- **Exercise text**
-*-*-

I promised you that there would be more raspberry recipes to come, and I don’t lie. I made this as part of the dinner part I had with my family over labor day weekend, but the truth is we ate so much of it for dinner that I felt the need to make another pie the next day :-). I’m planning on making a 3rd one, likely today, that’s how much I love this pie.
Now to give you an idea of why this must be the best ever raspberry pie, you should know that I am not much of a fruit pie fan. I’m not one to turn down any dessert, but fruit pie would never be my first choice. This pie is an exception. I really think it is the best recipe ever created for raspberry pie. I have never met a person who didn’t love it, and my mom has been making it every year since I can remember. Now there are a few keys to this pie that make it so delicious. First of all it really does help if you use good quality raspberries. I’ve bought a few of the store bought variety this year and have been sorely disappointed. This could be because I bought them before they were truly in season, but still I think raspberries are best either hand-picked or bought from a farmers market. Second, it uses crème de cassis or blackberry liqueur. I know that it’s a pain to buy one bottle of liqueur that you only use for one recipe, but that bottle will last you through several years of raspberry pie making – so it’s totally worth the investment. And third, there is butter and lemon slices in the pie filling itself – how can you go wrong.

-*-*-

- **Problem A**
In the raspberry pie post, swap "labor day weekend" for "the holiday weekend" and write out the passage starting at "I promised you" and ending at "love this pie.".
- **Problem B**
Write the next part of the raspberry pie post, picking up after its final sentence.

- **Data under study**
-*-*-

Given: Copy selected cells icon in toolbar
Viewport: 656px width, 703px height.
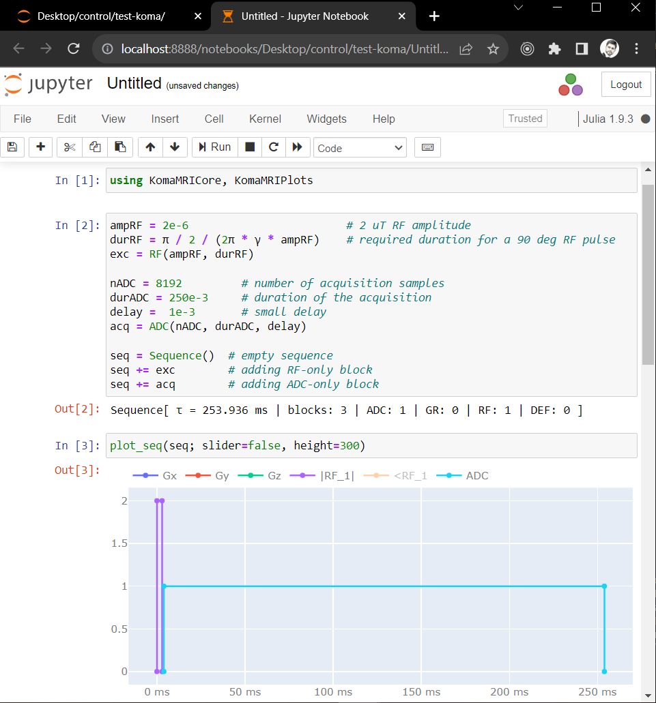Looking at the screenshot, I should pos(95,147).
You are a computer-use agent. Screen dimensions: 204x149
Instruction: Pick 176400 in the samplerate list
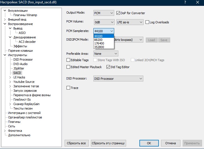pyautogui.click(x=99, y=43)
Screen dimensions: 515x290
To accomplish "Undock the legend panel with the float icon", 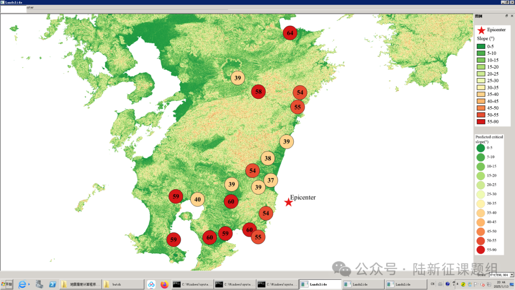I will 506,16.
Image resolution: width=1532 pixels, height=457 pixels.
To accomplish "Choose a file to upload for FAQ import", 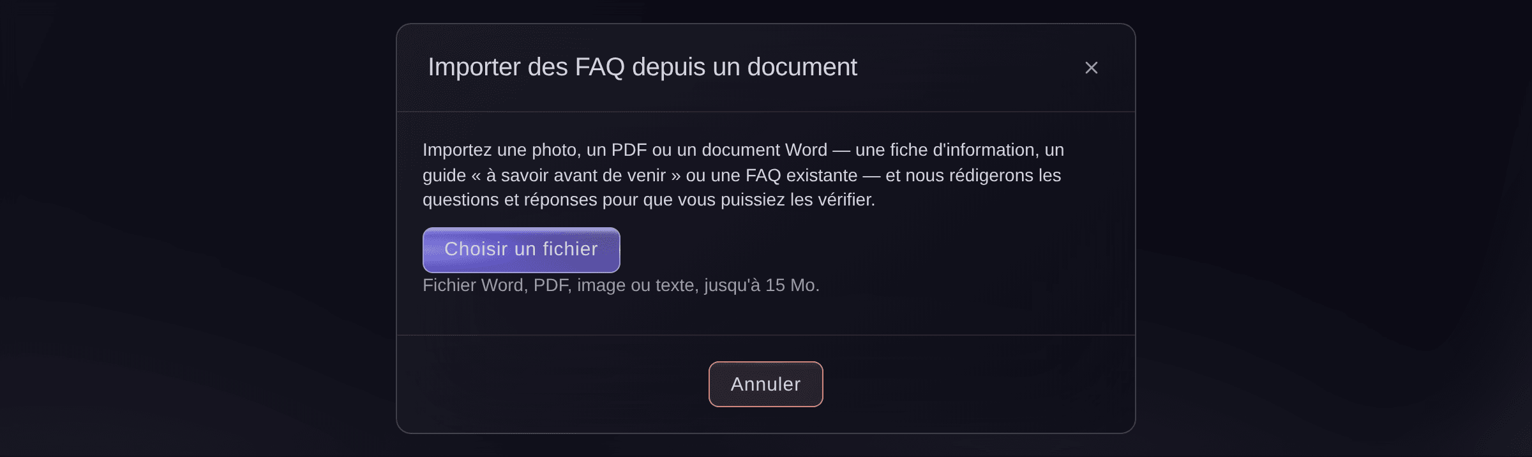I will coord(521,250).
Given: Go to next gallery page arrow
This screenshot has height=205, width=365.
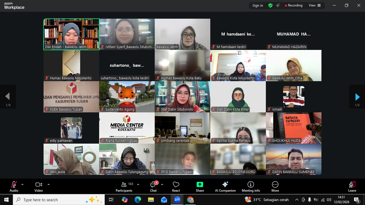Looking at the screenshot, I should pos(357,97).
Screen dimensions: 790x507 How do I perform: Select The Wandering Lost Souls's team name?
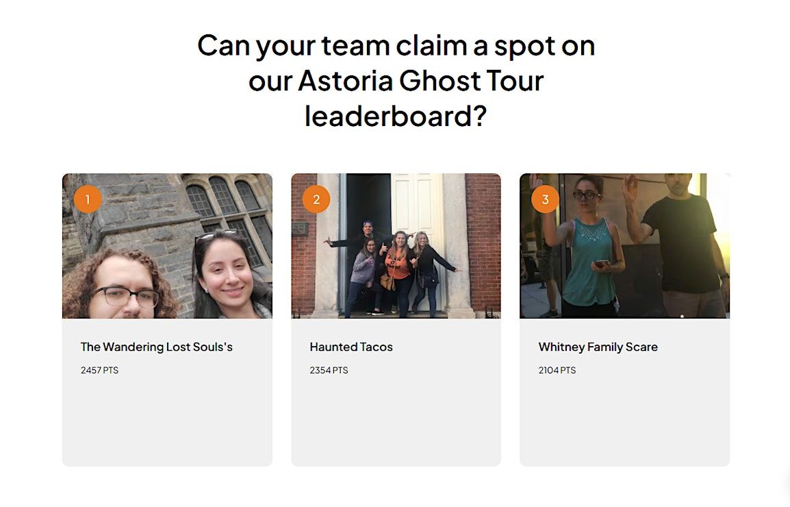157,347
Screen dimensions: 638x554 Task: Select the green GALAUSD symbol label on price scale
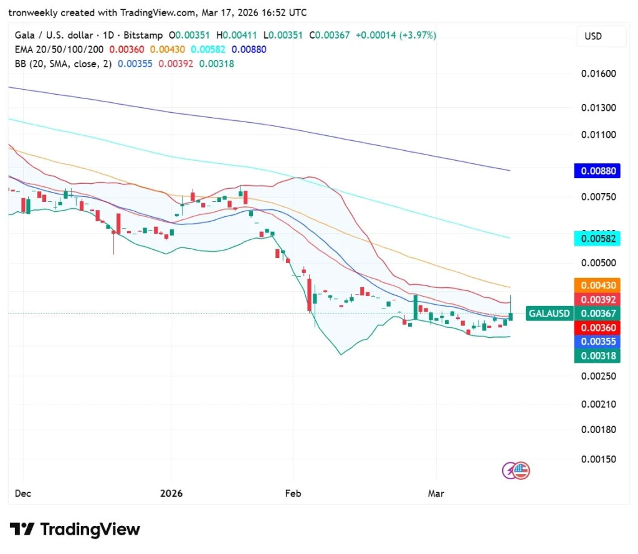click(549, 313)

-*-*-

- **Exercise output A**
I promised you that there would be more raspberry recipes to come, and I don’t lie. I made this as part of the dinner part I had with my family over the holiday weekend, but the truth is we ate so much of it for dinner that I felt the need to make another pie the next day :-). I’m planning on making a 3rd one, likely today, that’s how much I love this pie.

- **Exercise output B**
For a while I have tried to avoid the realization that homemade pie crust is about 7864 times better than store-bought, mostly because I have been trying to avoid the extra work that comes with making homemade pie crust. However, I have (somewhat remorsefully) come to my senses. Homemade pie crust is just so much better. Its flakier, it melts in your mouth and it doesn’t have artificial taste that hints through in store bought crust. Since I learned the trick about rolling the pie crust out between 2 pieces of parchment paper, it has become infinitely easier to make. I think it is totally worth the extra 10 minutes, but I won’t tell if you still want to use store-bought :-). I haven’t included a recipe for pie crust here because it seems that everyone has there own favorite. I used a recipe from the pioneer woman, but I can’t say I’ve tried enough to really say it is the best ever. And really, if you are trying to save time my mom has made this countless times with store bought pie crust and I have still loved it. I also would guess that you could easily make this into a blackberry pie but I have never tried this since I love raspberries. If you do, let me know how it turns out!
Best Ever Raspberry Pie
- Makes 1 standard 9 inch pie
- 5 cups raspberries (2 1/2 pints)
- 1 cup granulated sugar
- 1/3 cup Crème de Cassis or blackberry liqueur
- 4 Tablespoons cornstarch
- 1 Tablespoon fresh squeezed lemon juice
- Pinch of salt
- 2 tablespoons butter sliced paper thin
- 3 paper thin slices of lemon (a mandoline would be best for this)
- Top and bottom layer of pie crust
- Preheat oven to 425 F.
- Toss raspberries and sugar gently together in mixing bowl.
- In a measuring cup, whisk liqueur and cornstarch together until smooth.
- Stir Cassis mixture, lemon juice and salt gently into berries.
- Line a standard 9 inch pie pan with crust. (Do not use a deep dish pie unless you significantly increase the number of berries) Spoon in the berries, and arrange lemon slices and butter over the berries.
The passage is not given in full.